TASK INSTRUCTIONS -> Reproduce the rows below verbatim, starting with the row containing "Image resolution: width=1470" and continuing through the row containing "pyautogui.click(x=850, y=284)", both included.

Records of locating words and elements
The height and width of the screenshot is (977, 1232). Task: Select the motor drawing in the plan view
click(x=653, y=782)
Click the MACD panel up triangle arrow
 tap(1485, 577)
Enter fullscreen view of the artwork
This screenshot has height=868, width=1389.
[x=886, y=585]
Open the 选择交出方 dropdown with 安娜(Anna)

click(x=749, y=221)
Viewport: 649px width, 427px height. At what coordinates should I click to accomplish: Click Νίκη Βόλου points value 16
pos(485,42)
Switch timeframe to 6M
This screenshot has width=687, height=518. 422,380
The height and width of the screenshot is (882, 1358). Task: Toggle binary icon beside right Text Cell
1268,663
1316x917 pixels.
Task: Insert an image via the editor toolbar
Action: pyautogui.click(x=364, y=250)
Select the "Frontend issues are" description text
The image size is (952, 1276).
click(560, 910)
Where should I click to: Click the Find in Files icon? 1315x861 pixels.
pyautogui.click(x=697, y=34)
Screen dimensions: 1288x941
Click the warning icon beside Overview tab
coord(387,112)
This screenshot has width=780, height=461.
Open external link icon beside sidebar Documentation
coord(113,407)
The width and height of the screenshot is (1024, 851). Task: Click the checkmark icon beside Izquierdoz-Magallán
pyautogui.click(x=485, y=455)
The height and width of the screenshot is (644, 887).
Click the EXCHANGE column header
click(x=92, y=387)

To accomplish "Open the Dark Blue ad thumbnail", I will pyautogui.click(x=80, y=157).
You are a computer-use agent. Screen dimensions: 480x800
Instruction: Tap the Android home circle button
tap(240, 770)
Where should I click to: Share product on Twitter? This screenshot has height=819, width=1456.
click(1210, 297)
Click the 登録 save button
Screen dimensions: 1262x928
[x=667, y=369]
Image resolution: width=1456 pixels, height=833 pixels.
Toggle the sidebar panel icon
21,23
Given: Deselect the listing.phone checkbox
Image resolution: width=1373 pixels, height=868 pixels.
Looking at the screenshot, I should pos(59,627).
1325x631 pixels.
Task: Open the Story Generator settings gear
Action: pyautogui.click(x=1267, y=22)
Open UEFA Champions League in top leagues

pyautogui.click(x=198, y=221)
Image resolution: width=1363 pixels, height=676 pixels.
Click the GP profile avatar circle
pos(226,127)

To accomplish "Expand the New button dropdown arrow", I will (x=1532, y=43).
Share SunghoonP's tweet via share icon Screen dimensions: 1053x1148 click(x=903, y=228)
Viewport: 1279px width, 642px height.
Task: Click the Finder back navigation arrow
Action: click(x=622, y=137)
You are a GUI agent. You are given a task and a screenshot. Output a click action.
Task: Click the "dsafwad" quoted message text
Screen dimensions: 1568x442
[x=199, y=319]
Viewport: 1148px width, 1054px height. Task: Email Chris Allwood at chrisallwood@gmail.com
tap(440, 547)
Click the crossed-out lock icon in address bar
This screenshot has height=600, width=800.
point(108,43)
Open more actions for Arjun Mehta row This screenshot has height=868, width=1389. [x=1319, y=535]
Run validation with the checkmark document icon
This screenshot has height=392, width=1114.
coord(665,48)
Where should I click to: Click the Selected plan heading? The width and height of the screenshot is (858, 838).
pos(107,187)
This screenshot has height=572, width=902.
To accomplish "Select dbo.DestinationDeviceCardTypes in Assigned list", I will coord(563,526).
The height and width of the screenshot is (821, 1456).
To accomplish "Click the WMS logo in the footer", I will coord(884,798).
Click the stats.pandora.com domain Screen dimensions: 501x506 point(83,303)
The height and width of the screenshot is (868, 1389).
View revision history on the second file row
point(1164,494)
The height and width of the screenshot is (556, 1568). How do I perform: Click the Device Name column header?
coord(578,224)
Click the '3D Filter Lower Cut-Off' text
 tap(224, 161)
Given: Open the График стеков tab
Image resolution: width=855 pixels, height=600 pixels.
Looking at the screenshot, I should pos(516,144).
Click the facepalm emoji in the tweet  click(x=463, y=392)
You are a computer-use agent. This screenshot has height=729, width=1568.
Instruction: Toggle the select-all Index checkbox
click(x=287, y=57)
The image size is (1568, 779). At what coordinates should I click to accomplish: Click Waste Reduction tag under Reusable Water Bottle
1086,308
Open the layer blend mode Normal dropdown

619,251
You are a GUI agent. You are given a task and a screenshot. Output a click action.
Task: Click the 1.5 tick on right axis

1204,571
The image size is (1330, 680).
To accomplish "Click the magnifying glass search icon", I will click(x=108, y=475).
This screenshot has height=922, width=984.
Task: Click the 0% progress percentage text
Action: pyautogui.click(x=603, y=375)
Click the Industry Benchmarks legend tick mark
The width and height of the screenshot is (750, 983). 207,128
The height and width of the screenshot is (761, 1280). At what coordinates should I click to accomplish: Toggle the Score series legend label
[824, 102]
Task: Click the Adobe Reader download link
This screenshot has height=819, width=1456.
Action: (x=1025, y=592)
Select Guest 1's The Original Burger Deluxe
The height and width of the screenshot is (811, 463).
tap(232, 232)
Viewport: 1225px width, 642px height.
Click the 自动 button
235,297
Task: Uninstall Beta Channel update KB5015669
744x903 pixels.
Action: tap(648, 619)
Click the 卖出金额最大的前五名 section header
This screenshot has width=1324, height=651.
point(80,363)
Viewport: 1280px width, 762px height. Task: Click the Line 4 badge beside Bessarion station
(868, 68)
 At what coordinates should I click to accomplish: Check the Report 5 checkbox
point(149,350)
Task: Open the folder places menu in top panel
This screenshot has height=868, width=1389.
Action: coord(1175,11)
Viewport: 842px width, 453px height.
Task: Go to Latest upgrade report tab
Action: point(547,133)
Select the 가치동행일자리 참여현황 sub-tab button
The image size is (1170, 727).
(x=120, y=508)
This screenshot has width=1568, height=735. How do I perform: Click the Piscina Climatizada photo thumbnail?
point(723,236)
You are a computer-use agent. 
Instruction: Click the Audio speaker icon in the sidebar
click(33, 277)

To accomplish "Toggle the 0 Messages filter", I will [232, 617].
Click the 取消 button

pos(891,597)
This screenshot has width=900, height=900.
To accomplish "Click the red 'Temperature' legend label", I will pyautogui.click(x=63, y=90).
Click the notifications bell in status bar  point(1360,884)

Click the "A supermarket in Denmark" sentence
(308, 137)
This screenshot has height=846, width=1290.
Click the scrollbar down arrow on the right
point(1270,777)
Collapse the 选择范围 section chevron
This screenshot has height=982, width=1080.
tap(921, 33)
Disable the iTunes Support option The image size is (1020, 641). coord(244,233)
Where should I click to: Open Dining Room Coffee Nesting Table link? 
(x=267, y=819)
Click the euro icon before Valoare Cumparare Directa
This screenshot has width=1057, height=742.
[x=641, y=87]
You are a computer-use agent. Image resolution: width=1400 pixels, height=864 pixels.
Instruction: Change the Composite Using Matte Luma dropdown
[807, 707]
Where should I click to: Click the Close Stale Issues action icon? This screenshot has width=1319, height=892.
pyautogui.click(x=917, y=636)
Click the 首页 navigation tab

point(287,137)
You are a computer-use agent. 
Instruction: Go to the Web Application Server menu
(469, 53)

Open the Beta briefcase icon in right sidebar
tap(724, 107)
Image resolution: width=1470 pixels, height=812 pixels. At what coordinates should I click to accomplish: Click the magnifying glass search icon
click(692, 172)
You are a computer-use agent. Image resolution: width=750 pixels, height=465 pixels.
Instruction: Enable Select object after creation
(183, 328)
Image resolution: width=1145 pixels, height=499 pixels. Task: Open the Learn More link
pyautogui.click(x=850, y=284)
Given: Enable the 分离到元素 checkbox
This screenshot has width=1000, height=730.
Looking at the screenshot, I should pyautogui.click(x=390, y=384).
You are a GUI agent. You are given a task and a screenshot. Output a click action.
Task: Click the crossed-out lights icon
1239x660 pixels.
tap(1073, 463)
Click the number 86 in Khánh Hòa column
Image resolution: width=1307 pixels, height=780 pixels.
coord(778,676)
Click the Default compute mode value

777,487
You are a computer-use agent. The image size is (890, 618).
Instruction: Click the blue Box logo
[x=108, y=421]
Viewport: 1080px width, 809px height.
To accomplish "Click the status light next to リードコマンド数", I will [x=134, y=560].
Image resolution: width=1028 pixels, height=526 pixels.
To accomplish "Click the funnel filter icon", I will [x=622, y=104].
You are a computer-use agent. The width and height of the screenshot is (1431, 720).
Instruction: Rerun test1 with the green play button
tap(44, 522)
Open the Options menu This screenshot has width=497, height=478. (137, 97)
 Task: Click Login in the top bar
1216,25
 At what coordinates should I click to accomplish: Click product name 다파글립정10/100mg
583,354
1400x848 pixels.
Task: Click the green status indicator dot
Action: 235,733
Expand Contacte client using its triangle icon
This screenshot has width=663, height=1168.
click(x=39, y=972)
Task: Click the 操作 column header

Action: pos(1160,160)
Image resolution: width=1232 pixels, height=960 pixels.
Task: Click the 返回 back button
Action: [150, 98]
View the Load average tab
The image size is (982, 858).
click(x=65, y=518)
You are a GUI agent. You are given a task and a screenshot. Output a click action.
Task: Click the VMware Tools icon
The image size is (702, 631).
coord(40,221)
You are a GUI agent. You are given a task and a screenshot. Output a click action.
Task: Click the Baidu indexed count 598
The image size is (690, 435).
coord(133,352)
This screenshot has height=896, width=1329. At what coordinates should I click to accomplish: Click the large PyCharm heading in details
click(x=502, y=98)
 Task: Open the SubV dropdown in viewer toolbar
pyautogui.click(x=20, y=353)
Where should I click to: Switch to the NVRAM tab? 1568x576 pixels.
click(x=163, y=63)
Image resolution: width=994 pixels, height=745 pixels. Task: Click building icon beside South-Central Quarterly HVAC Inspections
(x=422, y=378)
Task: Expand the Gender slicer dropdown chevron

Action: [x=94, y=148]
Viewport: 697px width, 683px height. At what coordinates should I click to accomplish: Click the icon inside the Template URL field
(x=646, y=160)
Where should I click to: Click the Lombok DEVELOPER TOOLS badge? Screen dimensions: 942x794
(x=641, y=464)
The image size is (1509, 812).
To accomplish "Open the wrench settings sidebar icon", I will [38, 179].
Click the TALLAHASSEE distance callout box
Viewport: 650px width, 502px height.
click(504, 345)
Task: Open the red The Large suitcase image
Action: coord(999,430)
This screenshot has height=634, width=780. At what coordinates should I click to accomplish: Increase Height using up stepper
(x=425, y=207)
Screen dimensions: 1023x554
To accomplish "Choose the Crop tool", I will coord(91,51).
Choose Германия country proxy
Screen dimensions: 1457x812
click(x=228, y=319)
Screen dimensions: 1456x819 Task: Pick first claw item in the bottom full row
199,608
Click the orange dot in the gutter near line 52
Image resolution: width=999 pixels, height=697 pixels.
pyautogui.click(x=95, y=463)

ANSWER FOR THIS EXERCISE ->
Image resolution: width=1470 pixels, height=812 pixels. At what coordinates should I click to accomplish: Click the magnifying glass search icon
click(692, 172)
You are a computer-use agent. Image resolution: width=750 pixels, height=465 pixels.
Instruction: Enable Select object after creation
(183, 328)
Image resolution: width=1145 pixels, height=499 pixels. Task: Open the Learn More link
pyautogui.click(x=850, y=284)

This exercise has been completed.